─── EXCERPTED RECORDS

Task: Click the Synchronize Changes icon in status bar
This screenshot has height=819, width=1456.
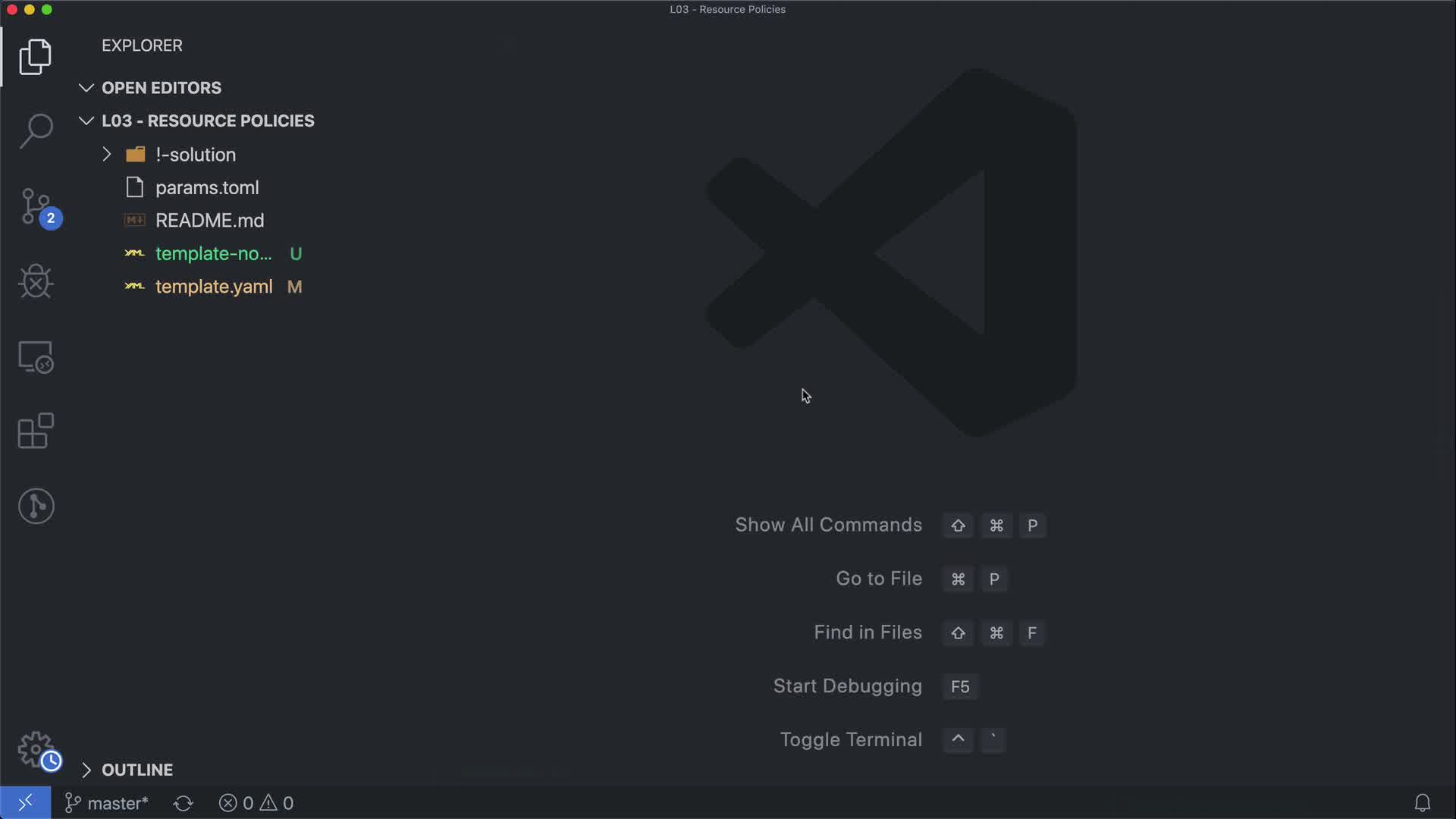Action: 184,803
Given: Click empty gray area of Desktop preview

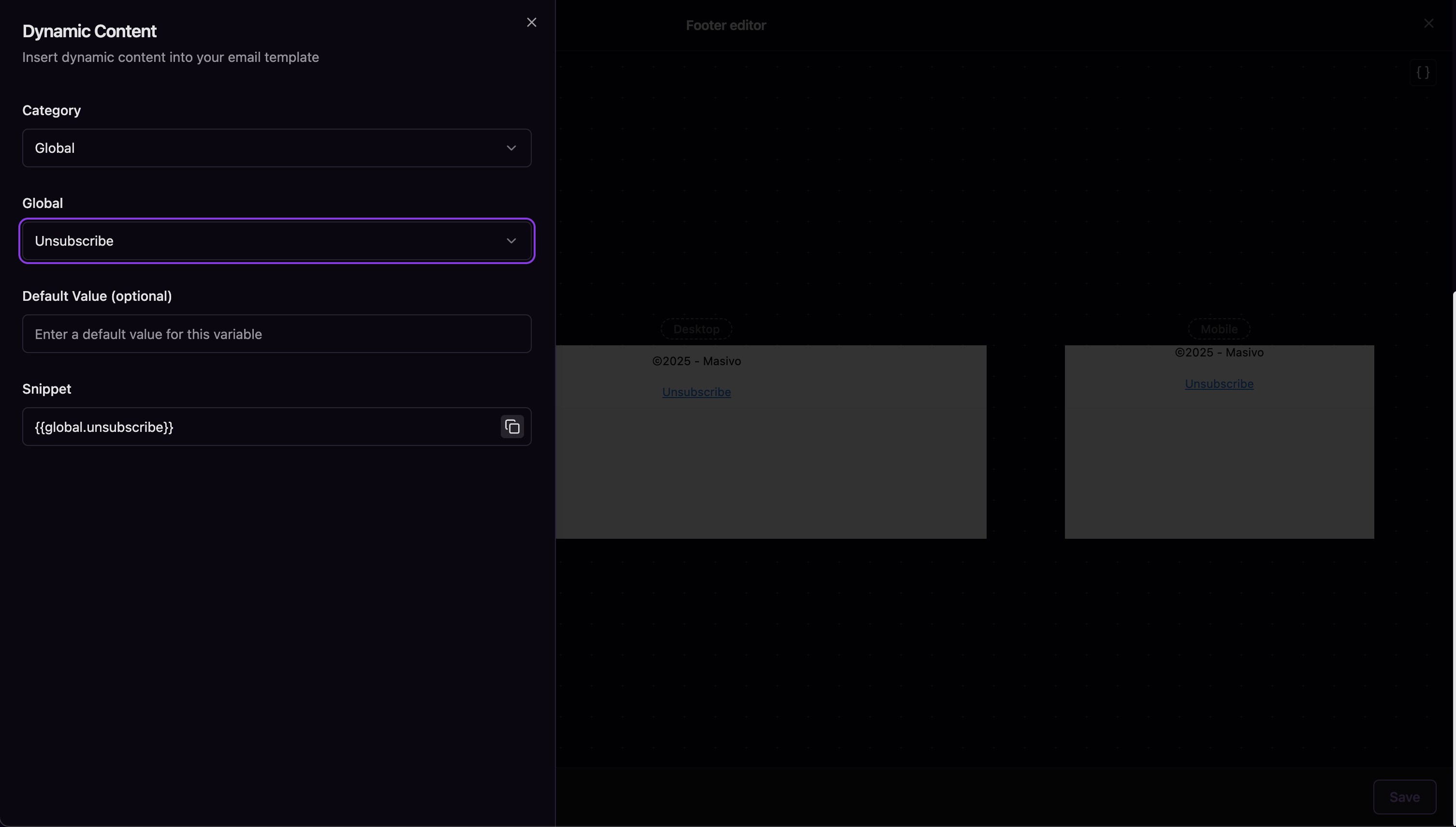Looking at the screenshot, I should tap(770, 472).
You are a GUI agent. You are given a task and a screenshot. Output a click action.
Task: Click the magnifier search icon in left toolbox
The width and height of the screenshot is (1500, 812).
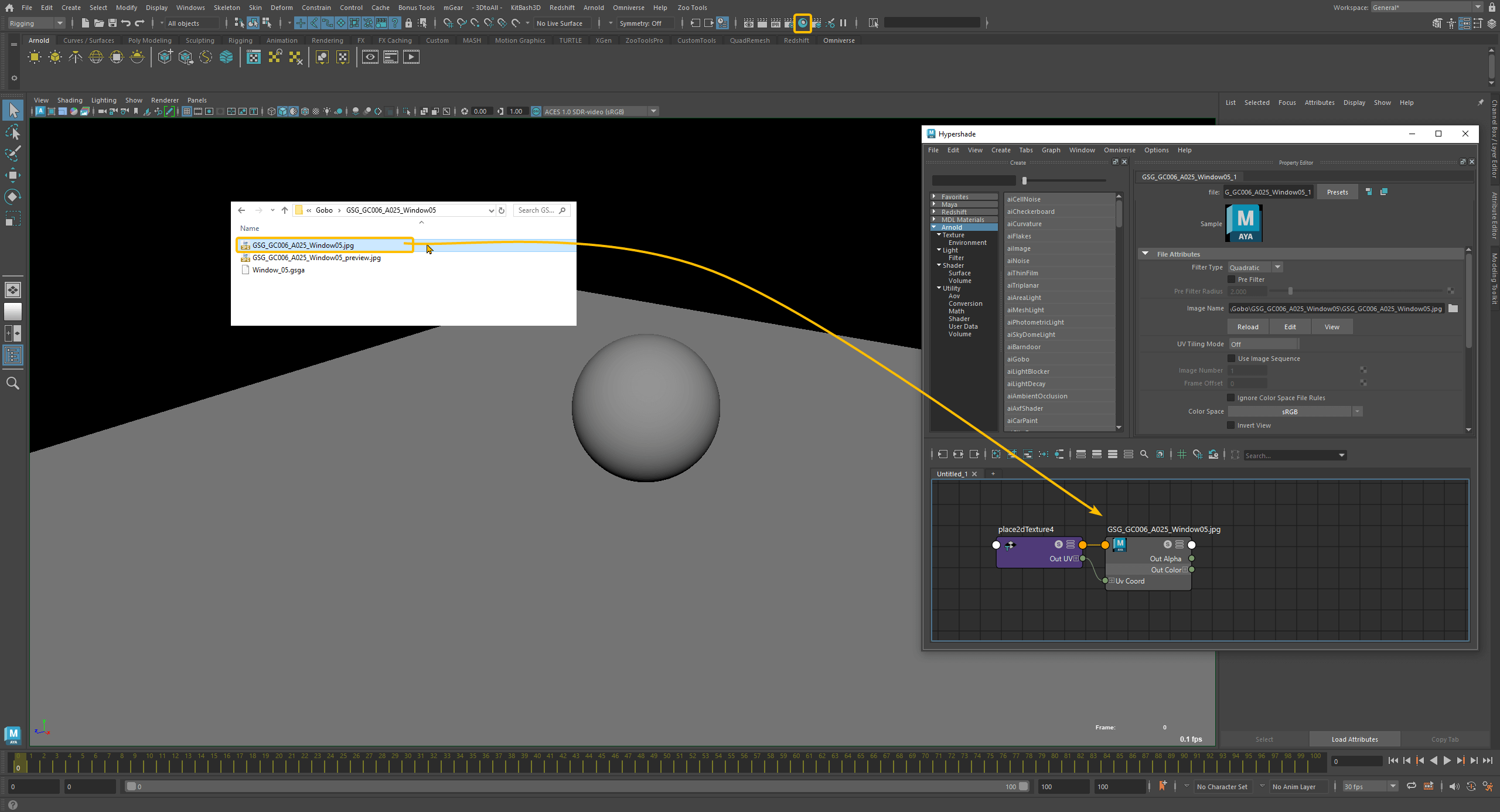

──────

From the entries, copy every line in which the string "icon" can be found.

SOLVED PROBLEM
Task: Click the Synchronize Changes icon in status bar
Task: Click the magnifier search icon in left toolbox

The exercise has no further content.